Forgiveness even when its difficult


Romans 14: 1-12

Matthew 18: 21-35

Introduction. Truth and Reconciliation 

After the long history of white minority government in South Africa came to an end there were still many historic things that caused anger and resentment

To try ate heal this legacy -July 1995 South Africa’s new parliament passed a law authorising the formation of the Truth and Reconciliation Commission chaired by Archbishop Desmond Tutu, The central purpose of the Commission was to promote re-conciliation and forgiveness among perpetrators and victims of past conflict. The TRC took the testimony of approximately 21 000 victims; 2 000 of these appeared in public hearings.

At the time Desmond Tutu wrote: 

“One cannot change what has happened, but one can seek to forgive and reconcile. We are in the midst of a historic week, and regardless of how you voted, we all must now find a way to heal and move forward.

I mention this because of today’s gospel reading that is about forgiveness and the story Jesus tells in answer to a question. 

“How  much should I forgive my brother”. 

The word brother could be about a family relation or even wider family cousin. 

But in relation to the Church it has far wider implications and we come to realise that we are all as human beings children of the same Heavenly Father and in that respect thew whole world are our bothers and sisters. 

The Big Debt we have 

The story Jesus tells is about cancelling debts. 

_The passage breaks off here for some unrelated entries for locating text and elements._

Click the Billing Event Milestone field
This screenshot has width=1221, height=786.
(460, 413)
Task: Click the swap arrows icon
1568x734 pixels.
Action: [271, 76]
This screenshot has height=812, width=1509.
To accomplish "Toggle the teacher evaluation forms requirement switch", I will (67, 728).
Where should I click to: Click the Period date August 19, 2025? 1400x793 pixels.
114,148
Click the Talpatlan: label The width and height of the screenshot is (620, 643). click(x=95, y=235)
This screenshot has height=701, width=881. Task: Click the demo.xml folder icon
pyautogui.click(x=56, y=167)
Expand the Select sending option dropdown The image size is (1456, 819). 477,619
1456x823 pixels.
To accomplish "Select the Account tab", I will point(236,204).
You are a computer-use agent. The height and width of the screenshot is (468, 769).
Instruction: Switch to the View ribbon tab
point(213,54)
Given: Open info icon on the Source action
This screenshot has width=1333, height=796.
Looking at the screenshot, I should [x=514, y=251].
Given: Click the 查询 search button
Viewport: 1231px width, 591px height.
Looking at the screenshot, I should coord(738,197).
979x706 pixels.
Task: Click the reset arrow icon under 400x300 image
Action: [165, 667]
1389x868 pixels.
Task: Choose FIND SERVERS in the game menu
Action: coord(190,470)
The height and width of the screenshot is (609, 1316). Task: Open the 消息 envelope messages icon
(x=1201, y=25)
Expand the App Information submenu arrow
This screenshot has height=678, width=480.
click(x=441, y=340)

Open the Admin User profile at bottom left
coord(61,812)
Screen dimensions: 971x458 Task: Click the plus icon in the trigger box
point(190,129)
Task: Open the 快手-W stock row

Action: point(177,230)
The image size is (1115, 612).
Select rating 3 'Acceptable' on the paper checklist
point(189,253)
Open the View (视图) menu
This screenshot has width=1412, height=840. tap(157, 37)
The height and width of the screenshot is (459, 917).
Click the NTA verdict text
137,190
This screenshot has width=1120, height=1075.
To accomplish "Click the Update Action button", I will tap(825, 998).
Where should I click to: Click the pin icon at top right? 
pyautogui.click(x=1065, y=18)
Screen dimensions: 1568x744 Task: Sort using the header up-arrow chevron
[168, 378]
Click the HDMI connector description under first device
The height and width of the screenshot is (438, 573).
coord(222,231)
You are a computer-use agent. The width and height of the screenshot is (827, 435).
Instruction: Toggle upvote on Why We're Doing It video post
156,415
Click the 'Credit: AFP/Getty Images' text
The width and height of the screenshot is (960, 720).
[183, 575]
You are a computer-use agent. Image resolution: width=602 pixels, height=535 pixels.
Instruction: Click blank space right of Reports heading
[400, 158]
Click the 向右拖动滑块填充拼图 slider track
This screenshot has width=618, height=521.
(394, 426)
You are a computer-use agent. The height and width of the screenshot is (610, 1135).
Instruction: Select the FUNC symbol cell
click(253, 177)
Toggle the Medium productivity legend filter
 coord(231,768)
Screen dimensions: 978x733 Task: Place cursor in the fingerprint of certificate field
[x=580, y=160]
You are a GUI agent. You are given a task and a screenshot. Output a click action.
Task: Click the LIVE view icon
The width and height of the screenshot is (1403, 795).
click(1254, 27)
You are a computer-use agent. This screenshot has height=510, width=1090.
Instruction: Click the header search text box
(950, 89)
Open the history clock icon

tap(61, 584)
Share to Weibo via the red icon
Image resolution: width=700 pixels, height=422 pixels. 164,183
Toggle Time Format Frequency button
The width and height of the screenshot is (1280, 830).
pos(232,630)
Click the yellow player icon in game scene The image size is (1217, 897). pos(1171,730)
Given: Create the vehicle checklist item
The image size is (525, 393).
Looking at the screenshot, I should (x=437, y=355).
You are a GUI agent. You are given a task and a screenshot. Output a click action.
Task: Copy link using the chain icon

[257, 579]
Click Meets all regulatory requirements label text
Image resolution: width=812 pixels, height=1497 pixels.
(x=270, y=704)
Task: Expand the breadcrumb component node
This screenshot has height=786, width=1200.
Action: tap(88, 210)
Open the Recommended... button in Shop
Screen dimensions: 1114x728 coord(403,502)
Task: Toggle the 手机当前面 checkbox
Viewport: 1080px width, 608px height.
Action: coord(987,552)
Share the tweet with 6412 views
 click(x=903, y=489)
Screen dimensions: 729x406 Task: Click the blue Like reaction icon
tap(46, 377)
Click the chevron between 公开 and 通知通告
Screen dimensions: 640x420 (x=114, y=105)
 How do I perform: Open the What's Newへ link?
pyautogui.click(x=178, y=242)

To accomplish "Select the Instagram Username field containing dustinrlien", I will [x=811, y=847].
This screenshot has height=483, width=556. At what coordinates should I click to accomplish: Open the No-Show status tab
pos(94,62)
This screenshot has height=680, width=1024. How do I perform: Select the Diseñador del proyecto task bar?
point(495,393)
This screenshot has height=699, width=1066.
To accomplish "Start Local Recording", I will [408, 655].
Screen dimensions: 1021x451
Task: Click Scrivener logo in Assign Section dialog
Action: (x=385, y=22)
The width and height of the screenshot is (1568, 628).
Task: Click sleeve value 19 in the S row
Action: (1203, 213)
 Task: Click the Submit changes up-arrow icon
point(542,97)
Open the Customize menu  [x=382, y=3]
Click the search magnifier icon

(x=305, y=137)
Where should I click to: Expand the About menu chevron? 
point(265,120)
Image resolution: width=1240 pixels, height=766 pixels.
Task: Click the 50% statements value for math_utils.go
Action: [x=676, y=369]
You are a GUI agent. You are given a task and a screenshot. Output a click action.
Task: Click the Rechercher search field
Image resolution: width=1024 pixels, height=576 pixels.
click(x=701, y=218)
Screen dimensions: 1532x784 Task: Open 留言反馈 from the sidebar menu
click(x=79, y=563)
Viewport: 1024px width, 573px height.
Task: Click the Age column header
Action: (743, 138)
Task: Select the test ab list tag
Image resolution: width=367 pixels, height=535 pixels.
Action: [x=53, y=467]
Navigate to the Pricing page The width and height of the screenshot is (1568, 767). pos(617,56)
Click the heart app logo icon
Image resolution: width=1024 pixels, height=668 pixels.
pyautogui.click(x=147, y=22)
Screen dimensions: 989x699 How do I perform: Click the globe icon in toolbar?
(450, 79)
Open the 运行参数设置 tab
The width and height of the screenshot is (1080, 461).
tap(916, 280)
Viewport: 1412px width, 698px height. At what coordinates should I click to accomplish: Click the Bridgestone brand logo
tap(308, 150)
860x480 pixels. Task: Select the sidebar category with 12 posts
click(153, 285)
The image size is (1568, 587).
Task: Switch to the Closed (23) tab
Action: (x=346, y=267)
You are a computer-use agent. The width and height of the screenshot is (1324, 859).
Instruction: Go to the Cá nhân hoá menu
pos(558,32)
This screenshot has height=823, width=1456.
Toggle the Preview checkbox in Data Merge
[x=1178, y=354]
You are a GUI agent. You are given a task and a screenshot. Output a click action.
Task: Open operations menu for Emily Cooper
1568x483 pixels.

When we say the Lord’s prayer we ask for forgiveness of our sins or our “trespasses” our injuries done to our neighbours and failure ti serve God and them. That word translated as Sins or Trespasses could equally be translated as Debt and fits in with social situation in which Jesus taught. 

The story suggests  owe to God and all people our love and honour and every sin or injury is a kind of unpaid debt. Things done that are wrong or not doing the right puts us in debt to God and to them. Over a lifetime of doing wrongs or not doing the right we have huge dept to God and everyone to whom we have not given His love. 

We can never make up for all of this failure and must rely on His promise that through Jesus and His death on the cross it is cancelled. It is  in the light of this love and cancelation of our debts to God and whole worldwide family of brothers and sisters we should think of others offences against us and then our need to forgive because we are forgiven. 

Every day we are in danger of causing hurt because of our failings. We should see each others sins against us in the same light. We may be constantly be in need of forgiveness and so we should be prepared to forgive others when they hurt us. Without forgiveness we may actually end up with even more hurting, as we have grievance about one thing it may be magnified in to all sorts of other anger and hurt against others. 

“I can’t forgive him/her”

But I have heard before “I can’t forgive him/her for what happened to me and what he/she did to me , or a someone I love” We may think of sins of violence and abuse that people may find hard to forgive. 

Back to DT and the TR Comm

So I come back to Demond tutu and the TR Committee 

He has written elsewhere about his own experiences of domestic abuse of his father and the various serious abuses in SA in its history. 

Some of the things he wrote:

When I recall my story, I realise how difficult the process of forgiving truly is. Intellectually, I know my father caused pain because he himself was in pain. 

Spiritually, I know my faith tells me my father deserves to be forgiven as God forgives us all. 

But it is still difficult. 

The traumas we have witnessed or experienced live on in our memories. Even years later they can cause us fresh pain each time we recall them.

No one is born a liar or a rapist or a terrorist. No one is born full of hatred. No one is born full of violence. No one is born in any less glory or goodness than you or me. But on any given day, in any given situation, in any painful life experience, this glory and goodness can be forgotten, obscured or lost. 

Remember that we can just as easily be the ones who have done the hurting and the breaking. 

Desmond Tutu invites us to look at out own lives and how they may have been shaped by goodness of others and try to understand why others have been shaped by violence and hatred. We may recall saying “There but for the grace of God go I”. That if God’s goodness had not shaped us in whatever good that we are we may have become like the people that hurt us and that our own anger may also lead us in bad directions. 

Finally we remember Christ Himself

Hateful and twisted religious and political motives led Him to corrupted and unfair trials, abuse, torture and death in the most vile and painful way. 

But on the Cross He did not cry out for vengeance. 

He practiced the very forgiveness He had taught.

“Father, forgive them, they know not what they do

It is in communion with Him with the aid of the Holy Spirit that we may find the love for others to say the same, even in the most difficult of circumstances. 


Dear Lord Jesus

In the trials against you, and bearing and hanging on the cross, you suffered the most terrible injustices against you and carried all the wrong doing of the world from the beginnings of humanity, the present and future still so come .

Help me to overcome the hurts and wrongs people do against me and help me too share in your words  of forgiveness.